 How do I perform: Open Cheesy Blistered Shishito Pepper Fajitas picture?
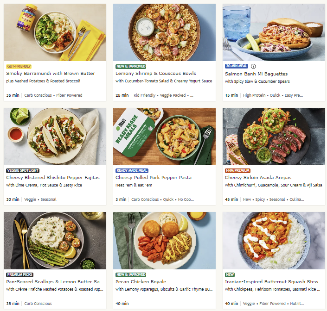point(55,137)
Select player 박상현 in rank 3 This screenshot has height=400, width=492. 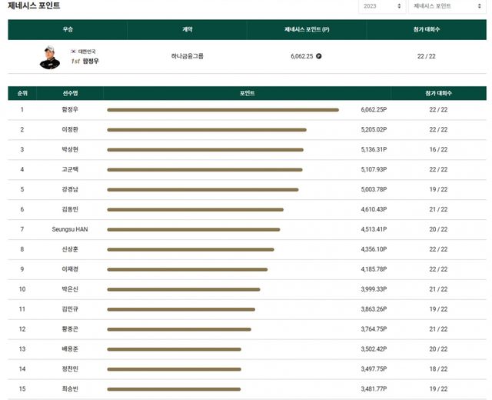point(70,149)
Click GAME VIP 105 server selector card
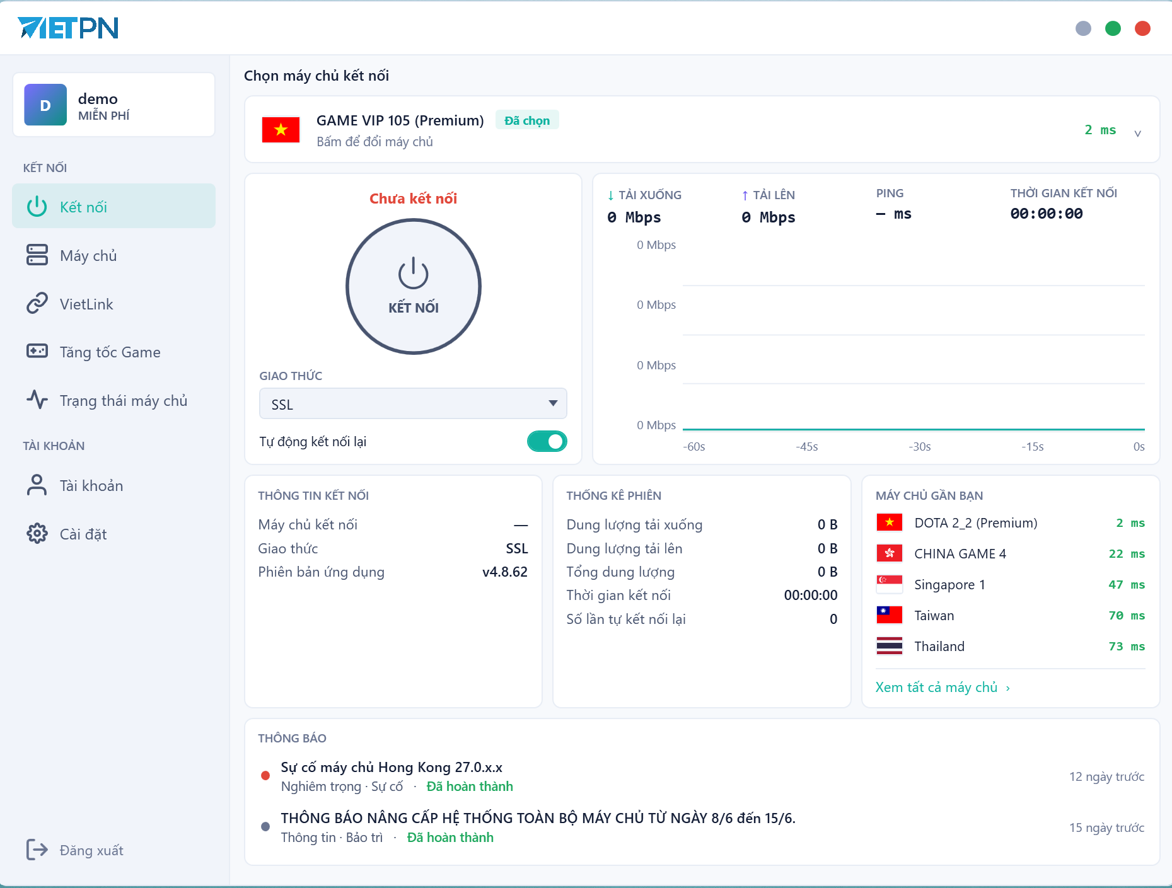Image resolution: width=1172 pixels, height=888 pixels. point(702,130)
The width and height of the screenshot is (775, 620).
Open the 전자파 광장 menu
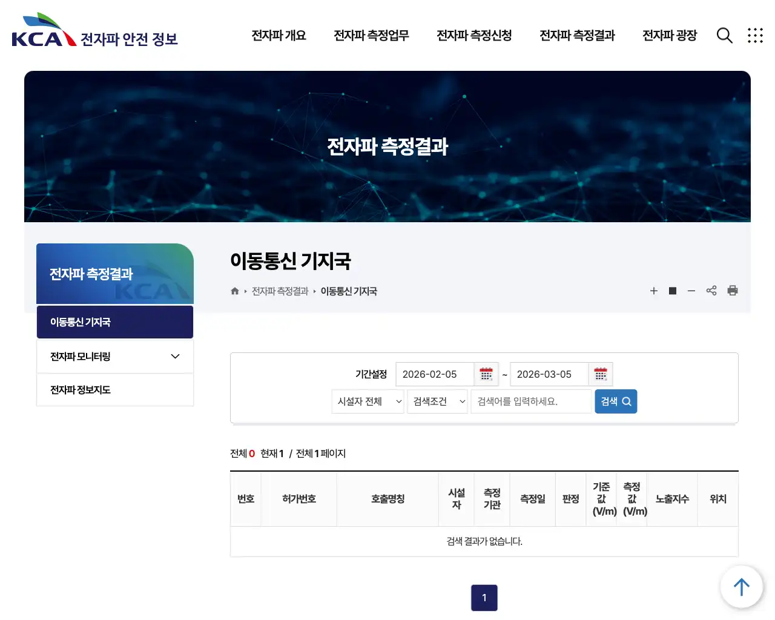tap(669, 36)
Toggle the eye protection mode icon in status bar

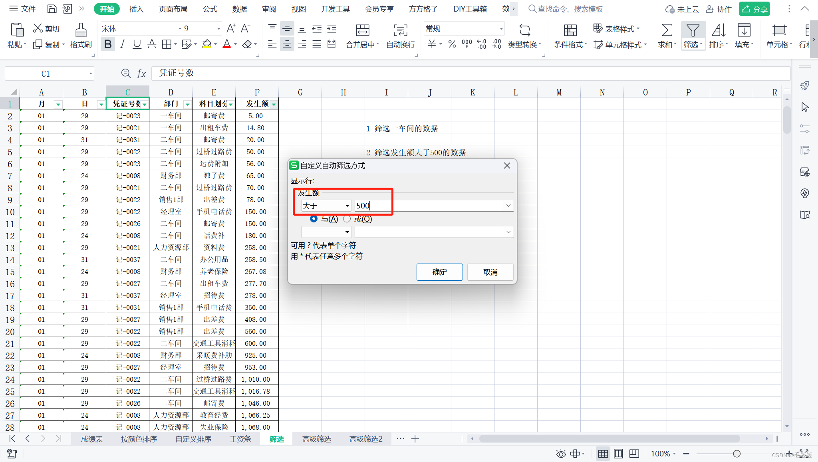coord(561,454)
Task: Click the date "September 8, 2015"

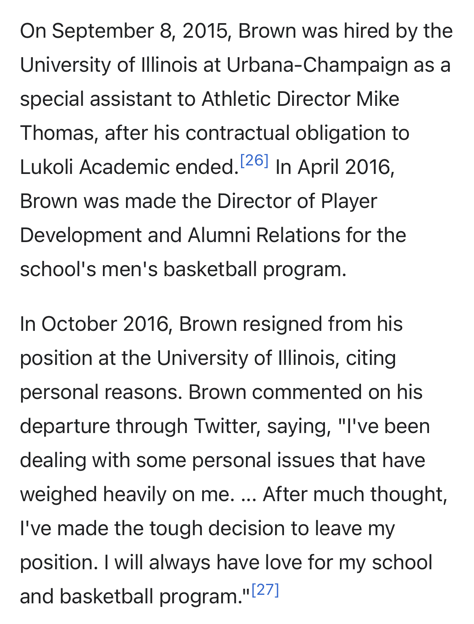Action: (140, 31)
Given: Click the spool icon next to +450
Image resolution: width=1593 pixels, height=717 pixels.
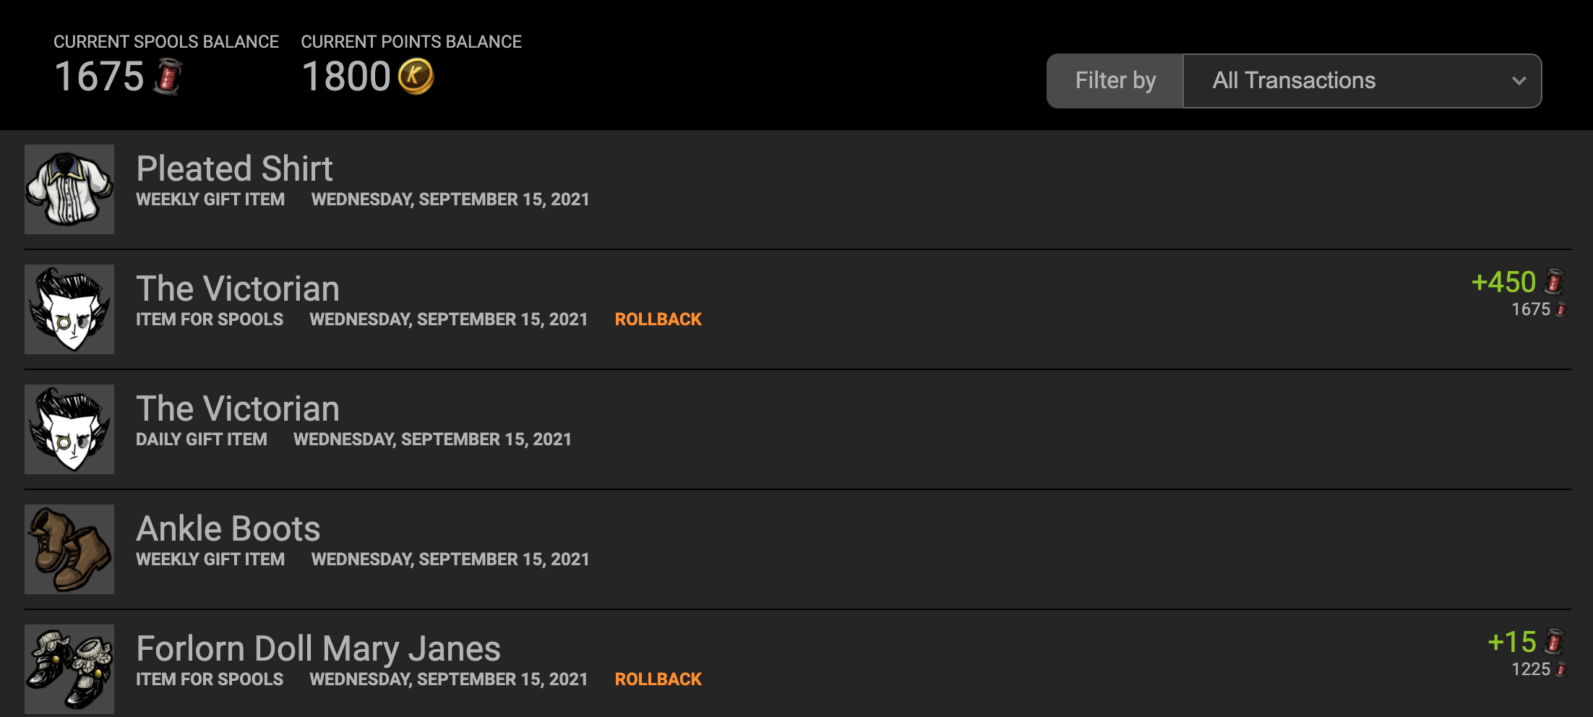Looking at the screenshot, I should [1554, 282].
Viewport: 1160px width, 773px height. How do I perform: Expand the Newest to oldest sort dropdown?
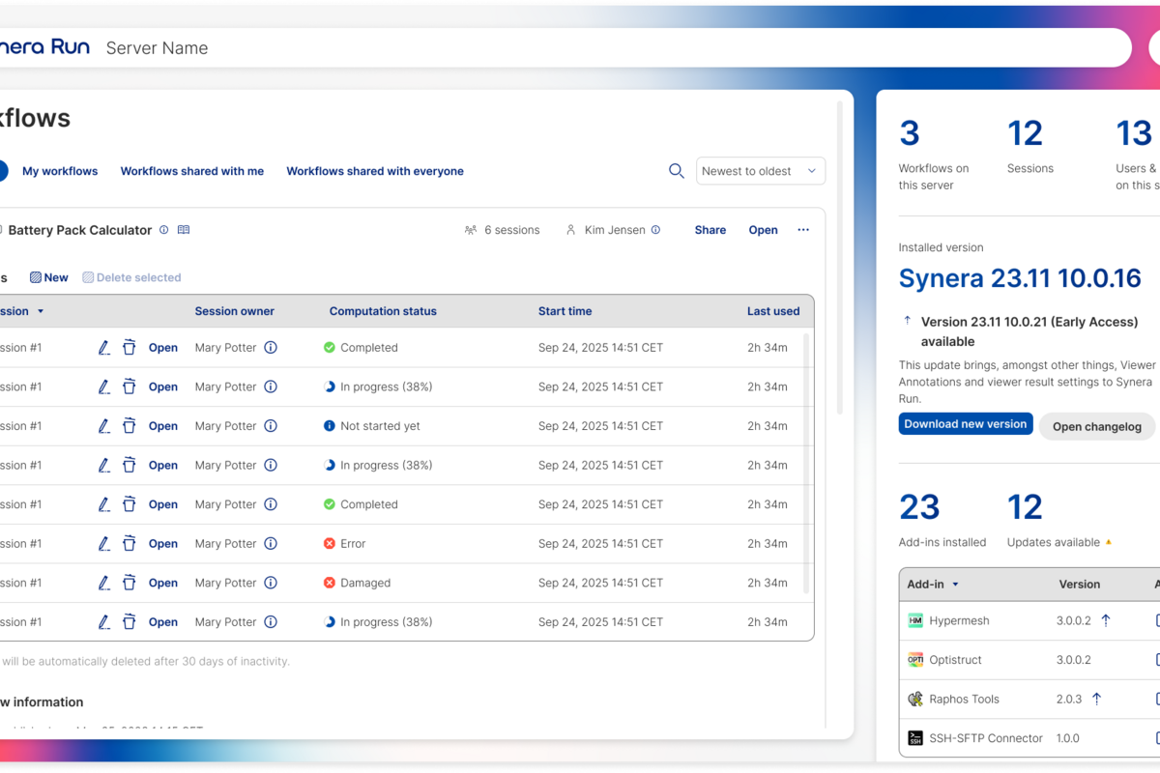(761, 171)
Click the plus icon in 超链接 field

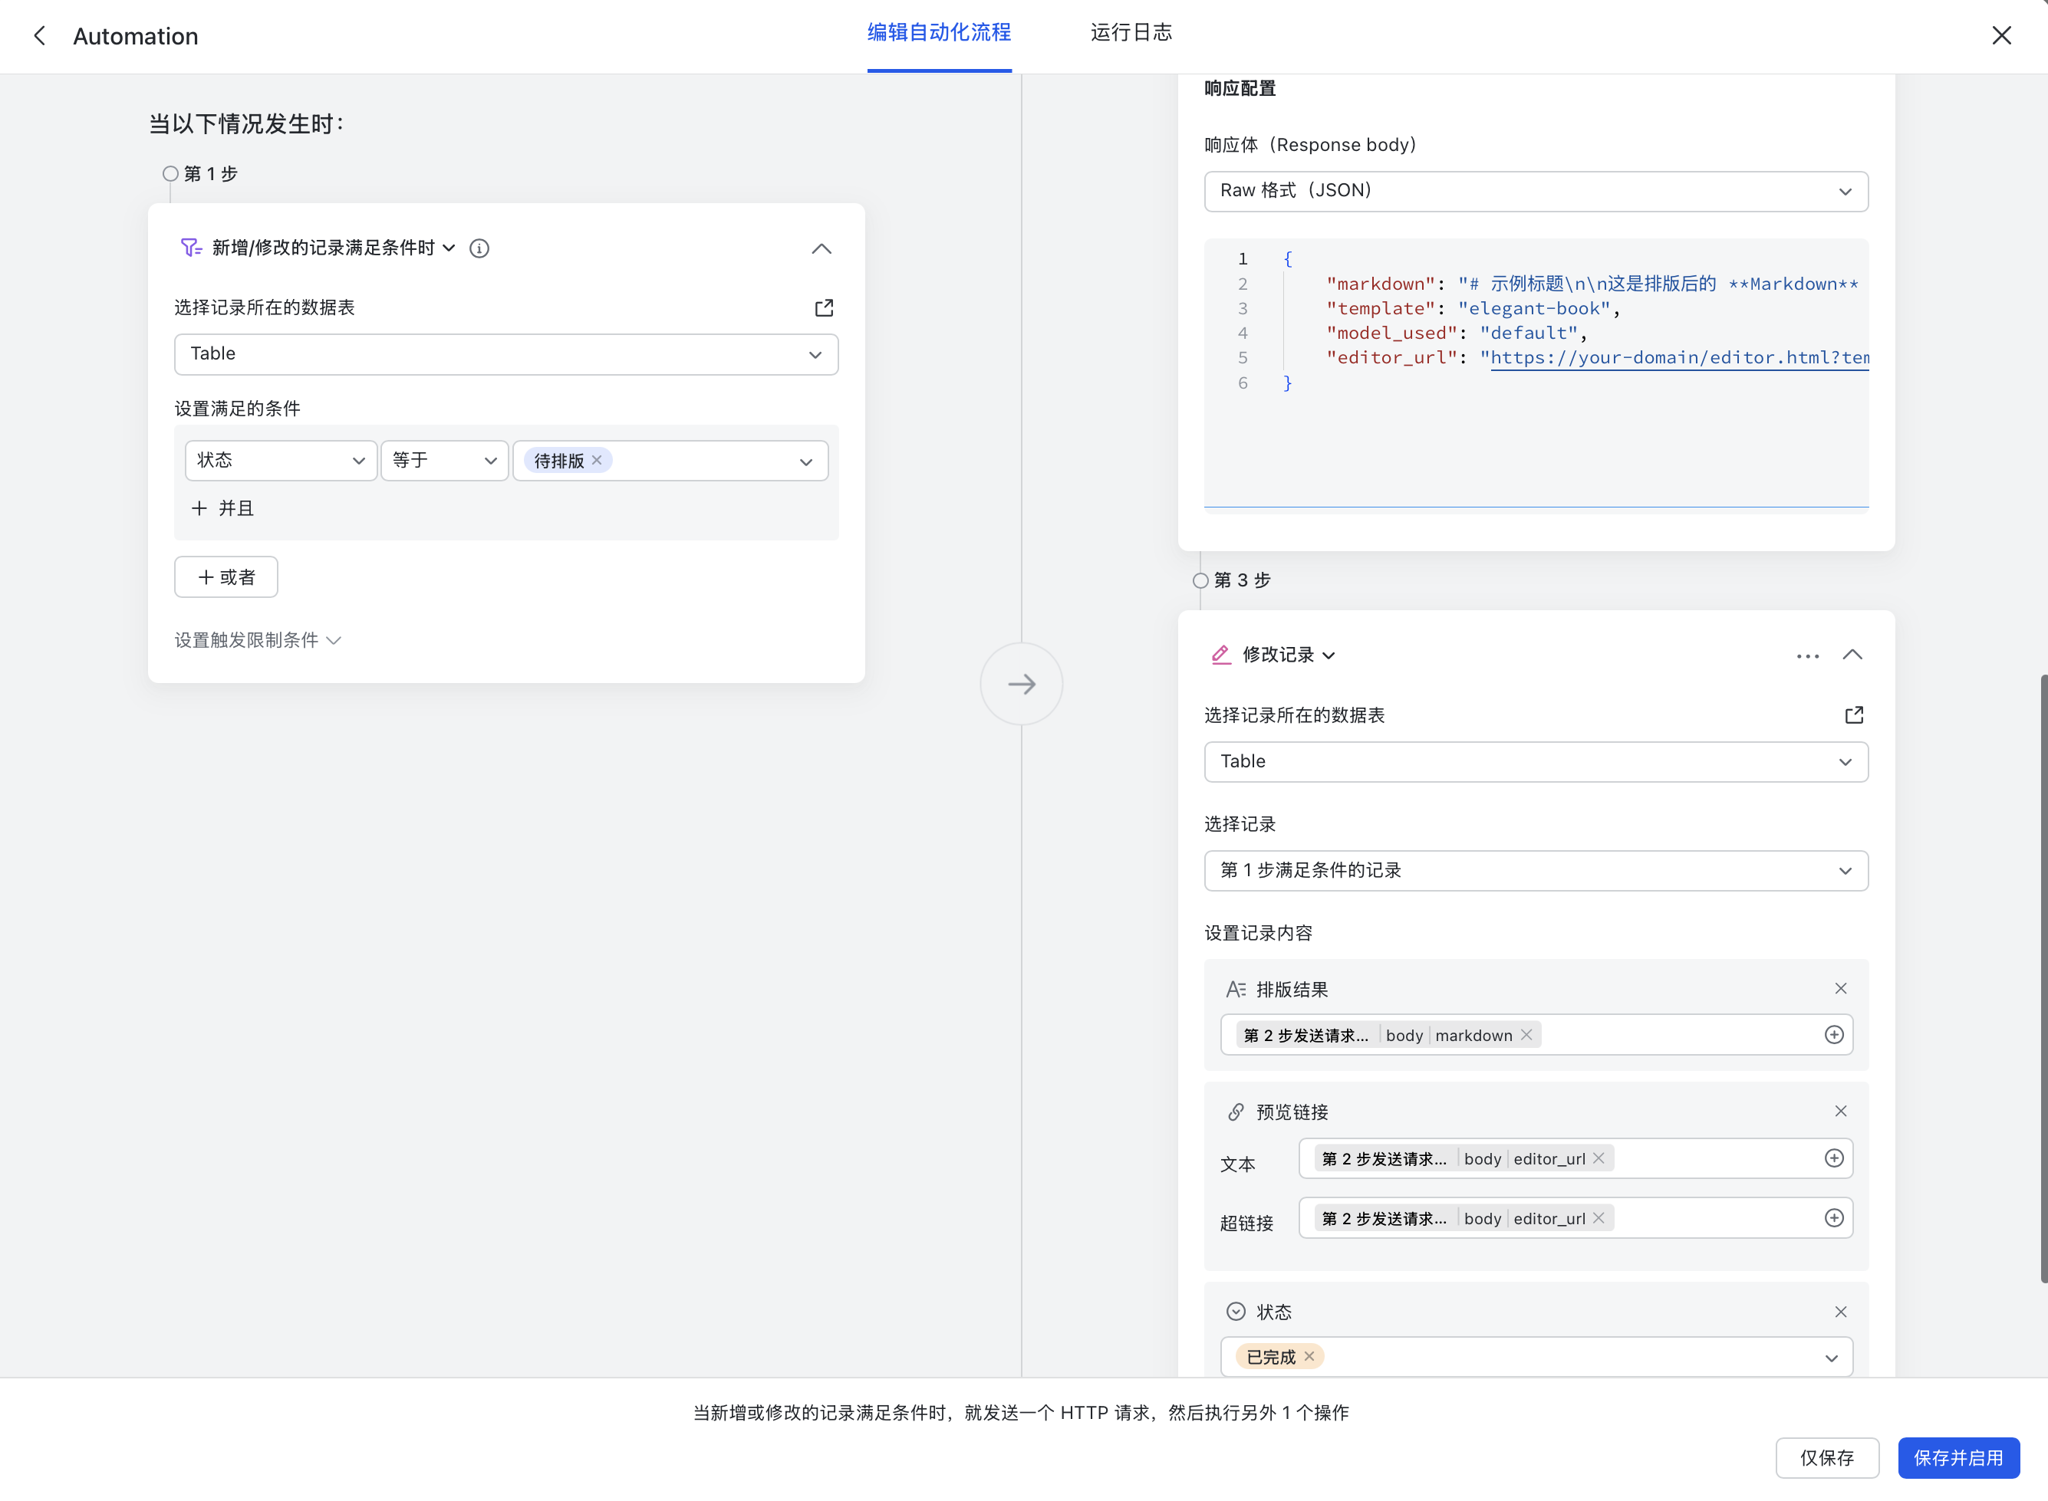pos(1833,1218)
--------------------
Please repeat the items starting at the line that contains "Click GAME VIP 105 server selector card" and ending at the line that contains "Looking at the", leaving the pictures out of your answer.

Click GAME VIP 105 server selector card
Image resolution: width=1172 pixels, height=888 pixels. point(702,130)
The width and height of the screenshot is (775, 620).
Open the 전자파 광장 menu
tap(669, 36)
Toggle the eye protection mode icon in status bar

coord(561,454)
Task: Click the date "September 8, 2015"

Action: (140, 31)
Given: Click the spool icon next to +450
Image resolution: width=1593 pixels, height=717 pixels.
Looking at the screenshot, I should [1554, 282].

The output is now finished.